### EXERCISE PROMPT
Within the data, how many lines hold the word "computer"? Answer with nothing but the number.

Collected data

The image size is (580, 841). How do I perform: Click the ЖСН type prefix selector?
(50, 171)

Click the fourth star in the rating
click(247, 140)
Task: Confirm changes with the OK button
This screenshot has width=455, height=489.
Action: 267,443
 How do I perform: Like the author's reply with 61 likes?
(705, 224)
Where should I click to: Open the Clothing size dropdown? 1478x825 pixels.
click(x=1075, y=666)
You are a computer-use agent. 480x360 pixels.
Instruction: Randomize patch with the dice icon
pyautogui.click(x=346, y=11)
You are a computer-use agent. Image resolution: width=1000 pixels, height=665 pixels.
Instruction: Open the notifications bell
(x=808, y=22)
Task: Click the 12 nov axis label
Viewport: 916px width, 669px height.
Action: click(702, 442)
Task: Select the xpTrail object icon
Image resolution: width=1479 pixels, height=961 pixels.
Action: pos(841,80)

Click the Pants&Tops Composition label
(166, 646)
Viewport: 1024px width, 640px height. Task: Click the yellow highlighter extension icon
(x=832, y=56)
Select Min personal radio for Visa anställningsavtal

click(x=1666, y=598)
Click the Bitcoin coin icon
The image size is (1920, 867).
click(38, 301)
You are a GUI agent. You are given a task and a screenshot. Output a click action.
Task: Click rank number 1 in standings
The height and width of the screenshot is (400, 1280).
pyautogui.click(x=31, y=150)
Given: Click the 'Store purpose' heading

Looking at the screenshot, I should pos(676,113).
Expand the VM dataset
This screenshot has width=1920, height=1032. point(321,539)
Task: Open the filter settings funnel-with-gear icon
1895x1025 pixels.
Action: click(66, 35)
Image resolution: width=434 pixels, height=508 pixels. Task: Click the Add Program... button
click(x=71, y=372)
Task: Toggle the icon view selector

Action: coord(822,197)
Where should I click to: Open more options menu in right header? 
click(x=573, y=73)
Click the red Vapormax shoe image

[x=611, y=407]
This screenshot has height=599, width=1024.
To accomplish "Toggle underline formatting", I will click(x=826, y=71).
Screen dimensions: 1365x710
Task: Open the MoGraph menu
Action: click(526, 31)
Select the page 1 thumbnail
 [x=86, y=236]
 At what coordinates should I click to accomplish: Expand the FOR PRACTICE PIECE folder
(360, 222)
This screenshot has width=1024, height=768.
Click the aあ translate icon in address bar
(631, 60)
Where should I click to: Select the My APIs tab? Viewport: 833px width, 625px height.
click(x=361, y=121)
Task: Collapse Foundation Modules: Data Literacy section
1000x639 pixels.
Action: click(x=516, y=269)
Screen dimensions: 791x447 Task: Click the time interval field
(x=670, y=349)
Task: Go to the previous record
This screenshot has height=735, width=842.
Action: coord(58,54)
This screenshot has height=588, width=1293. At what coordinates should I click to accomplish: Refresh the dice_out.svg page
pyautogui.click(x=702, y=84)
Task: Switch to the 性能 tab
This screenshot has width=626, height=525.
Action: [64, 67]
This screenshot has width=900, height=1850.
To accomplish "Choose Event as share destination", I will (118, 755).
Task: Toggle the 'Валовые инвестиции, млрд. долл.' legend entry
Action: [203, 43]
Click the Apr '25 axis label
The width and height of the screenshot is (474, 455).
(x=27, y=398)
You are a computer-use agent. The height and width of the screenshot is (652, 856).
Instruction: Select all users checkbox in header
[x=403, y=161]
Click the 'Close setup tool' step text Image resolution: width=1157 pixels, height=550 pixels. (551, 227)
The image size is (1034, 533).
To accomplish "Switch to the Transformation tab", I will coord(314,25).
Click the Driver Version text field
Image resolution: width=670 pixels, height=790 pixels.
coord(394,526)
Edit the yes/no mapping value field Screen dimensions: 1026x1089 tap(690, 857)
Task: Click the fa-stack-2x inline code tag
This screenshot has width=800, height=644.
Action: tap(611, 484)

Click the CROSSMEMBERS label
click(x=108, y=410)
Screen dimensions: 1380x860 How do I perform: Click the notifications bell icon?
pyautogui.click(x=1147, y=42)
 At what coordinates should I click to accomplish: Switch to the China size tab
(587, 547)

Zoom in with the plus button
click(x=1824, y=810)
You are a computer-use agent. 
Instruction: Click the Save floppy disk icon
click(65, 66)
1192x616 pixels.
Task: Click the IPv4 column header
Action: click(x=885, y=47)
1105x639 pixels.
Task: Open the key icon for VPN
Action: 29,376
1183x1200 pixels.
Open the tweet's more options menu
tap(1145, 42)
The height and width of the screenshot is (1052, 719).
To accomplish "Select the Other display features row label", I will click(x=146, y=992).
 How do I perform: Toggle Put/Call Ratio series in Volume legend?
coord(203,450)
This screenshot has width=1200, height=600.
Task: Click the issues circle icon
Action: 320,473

### ANSWER FOR THE TASK
4